** Text section **
☆ ☆ ☆
9.Compliance with Law. Notwithstanding anything in this Agreement to the contrary, (i) nothing in this Agreement or otherwise limits the Participant’s right to any monetary award offered by a government-administered whistleblower award program for providing information directly to a government agency (including the Securities and Exchange Commission pursuant to Section 21F of the Exchange Act, the Dodd-Frank Wall Street Reform and Consumer Protection Act or The Sarbanes-Oxley Act of 2002) and (ii) nothing in this Agreement prevents the Participant from providing, without prior notice to the Company, information to governmental authorities regarding possible legal violations or otherwise testifying or participating in any investigation or proceeding by any governmental authorities regarding possible legal violations, and for purpose of clarity the Participant is not prohibited from providing information voluntarily to the Securities and Exchange Commission pursuant to Section 21F of the Exchange Act.
10.Compliance With Section 409A of the Code. To the extent applicable, it is intended that this Agreement comply with the provisions of Section 409A of the Code. This Agreement shall be administered in a manner consistent with this intent, and any provision that would cause this Agreement to fail to satisfy Section 409A of the Code shall have no force or effect until amended to comply with Section 409A of the Code (which amendment may be retroactive to the extent permitted by Section 409A of the Code and may be made by the Company without the consent of the Participant). Notwithstanding the foregoing, the Company is not guaranteeing any particular tax outcome, and the Participant shall remain solely liable for any and all tax consequences associated with the Appreciation Rights.
☆ ☆ ☆
(Extracted data entries)
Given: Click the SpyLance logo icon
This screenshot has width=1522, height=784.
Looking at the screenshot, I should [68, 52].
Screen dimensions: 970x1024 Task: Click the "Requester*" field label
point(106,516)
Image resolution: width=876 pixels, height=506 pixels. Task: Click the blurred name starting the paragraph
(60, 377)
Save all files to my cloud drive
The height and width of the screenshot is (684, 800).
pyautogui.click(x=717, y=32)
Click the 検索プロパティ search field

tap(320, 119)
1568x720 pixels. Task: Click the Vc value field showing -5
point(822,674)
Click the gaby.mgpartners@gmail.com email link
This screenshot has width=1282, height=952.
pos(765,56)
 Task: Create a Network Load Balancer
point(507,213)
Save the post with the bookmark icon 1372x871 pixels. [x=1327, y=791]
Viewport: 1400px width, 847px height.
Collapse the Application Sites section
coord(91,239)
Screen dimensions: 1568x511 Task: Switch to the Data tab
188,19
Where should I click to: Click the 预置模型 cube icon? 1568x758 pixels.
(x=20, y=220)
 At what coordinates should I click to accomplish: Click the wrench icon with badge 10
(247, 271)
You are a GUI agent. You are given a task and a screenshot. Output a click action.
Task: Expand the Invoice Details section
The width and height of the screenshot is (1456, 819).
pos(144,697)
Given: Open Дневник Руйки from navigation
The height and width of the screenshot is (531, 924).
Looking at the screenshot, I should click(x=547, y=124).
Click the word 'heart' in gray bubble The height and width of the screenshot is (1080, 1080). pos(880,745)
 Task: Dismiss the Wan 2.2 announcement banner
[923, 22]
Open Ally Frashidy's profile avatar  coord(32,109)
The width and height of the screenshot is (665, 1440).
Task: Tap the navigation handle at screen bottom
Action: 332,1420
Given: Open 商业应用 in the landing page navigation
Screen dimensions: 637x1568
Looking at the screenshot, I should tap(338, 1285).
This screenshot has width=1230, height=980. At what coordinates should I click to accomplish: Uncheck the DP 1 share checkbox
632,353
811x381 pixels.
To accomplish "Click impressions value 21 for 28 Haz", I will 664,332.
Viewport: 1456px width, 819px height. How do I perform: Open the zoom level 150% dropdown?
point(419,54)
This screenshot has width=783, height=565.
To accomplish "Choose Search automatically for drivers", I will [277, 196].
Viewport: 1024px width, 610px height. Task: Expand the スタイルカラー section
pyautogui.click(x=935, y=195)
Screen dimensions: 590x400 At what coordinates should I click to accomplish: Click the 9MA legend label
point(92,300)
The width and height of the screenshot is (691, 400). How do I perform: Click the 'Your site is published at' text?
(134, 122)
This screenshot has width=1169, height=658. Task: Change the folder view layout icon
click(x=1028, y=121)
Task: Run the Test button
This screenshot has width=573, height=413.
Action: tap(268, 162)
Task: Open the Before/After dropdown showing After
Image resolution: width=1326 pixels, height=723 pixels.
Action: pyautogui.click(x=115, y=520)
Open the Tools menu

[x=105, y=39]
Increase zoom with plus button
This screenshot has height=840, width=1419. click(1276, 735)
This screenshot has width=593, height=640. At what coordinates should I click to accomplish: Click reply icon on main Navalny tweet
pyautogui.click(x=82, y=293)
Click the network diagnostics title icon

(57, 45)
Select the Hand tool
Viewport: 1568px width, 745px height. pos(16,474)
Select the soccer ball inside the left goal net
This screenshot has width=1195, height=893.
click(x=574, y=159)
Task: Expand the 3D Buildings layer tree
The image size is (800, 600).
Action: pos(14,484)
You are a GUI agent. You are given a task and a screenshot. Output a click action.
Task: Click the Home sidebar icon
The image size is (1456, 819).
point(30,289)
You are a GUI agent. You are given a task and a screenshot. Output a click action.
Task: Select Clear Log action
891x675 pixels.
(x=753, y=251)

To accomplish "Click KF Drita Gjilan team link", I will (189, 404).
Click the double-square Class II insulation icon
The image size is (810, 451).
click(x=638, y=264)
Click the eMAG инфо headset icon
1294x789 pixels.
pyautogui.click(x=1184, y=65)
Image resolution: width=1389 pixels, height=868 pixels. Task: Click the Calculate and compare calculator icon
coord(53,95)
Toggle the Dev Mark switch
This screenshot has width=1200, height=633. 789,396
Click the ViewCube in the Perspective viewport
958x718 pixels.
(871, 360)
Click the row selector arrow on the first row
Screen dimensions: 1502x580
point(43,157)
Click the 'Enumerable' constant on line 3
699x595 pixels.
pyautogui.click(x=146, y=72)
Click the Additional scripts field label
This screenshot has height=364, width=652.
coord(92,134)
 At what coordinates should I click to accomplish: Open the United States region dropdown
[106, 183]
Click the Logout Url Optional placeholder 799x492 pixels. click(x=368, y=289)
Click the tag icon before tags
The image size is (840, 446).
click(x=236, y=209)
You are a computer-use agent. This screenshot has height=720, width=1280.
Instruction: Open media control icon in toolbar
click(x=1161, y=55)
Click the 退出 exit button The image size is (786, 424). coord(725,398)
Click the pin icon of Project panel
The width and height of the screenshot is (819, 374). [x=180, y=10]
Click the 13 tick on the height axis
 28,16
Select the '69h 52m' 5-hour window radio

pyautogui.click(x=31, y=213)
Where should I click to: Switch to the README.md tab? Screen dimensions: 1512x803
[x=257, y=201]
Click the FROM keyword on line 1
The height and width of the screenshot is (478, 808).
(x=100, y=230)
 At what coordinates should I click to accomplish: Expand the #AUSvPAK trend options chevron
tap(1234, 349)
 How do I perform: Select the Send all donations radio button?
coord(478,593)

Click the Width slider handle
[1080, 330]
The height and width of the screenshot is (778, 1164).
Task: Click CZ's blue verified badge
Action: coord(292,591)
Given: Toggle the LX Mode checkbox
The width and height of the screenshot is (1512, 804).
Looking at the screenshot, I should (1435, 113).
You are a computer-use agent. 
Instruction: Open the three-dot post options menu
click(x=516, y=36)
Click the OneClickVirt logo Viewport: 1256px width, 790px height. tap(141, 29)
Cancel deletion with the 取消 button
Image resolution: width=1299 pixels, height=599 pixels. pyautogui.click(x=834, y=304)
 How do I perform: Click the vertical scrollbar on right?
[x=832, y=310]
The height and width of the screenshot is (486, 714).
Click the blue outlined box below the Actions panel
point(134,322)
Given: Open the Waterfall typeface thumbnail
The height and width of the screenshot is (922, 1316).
☆ ☆ ☆
** Aim 1 **
Rewrite the agreement excerpt starting with "10.Compliance With Section" and going on through "the Appreciation Rights.", putting "Grantee" in place of "Participant".
** Aim 2 **
Decide whether each statement agrees with the agreement excerpt, answering yes or no and quoting the words that settle it: (a) The Participant must notify the Company before giving information to governmental authorities about possible legal violations. (b) The Company may make an amendment to comply with Section 409A of the Code without the Participant's consent. (c) The Company guarantees a particular tax outcome.
These records were drawn from a different source than the agreement excerpt.

** Result 1 **
10.Compliance With Section 409A of the Code. To the extent applicable, it is intended that this Agreement comply with the provisions of Section 409A of the Code. This Agreement shall be administered in a manner consistent with this intent, and any provision that would cause this Agreement to fail to satisfy Section 409A of the Code shall have no force or effect until amended to comply with Section 409A of the Code (which amendment may be retroactive to the extent permitted by Section 409A of the Code and may be made by the Company without the consent of the Grantee). Notwithstanding the foregoing, the Company is not guaranteeing any particular tax outcome, and the Grantee shall remain solely liable for any and all tax consequences associated with the Appreciation Rights.

** Result 2 **
(a) No: "without prior notice to the Company"
(b) Yes: "may be made by the Company without the consent of the Participant"
(c) No: "the Company is not guaranteeing any particular tax outcome"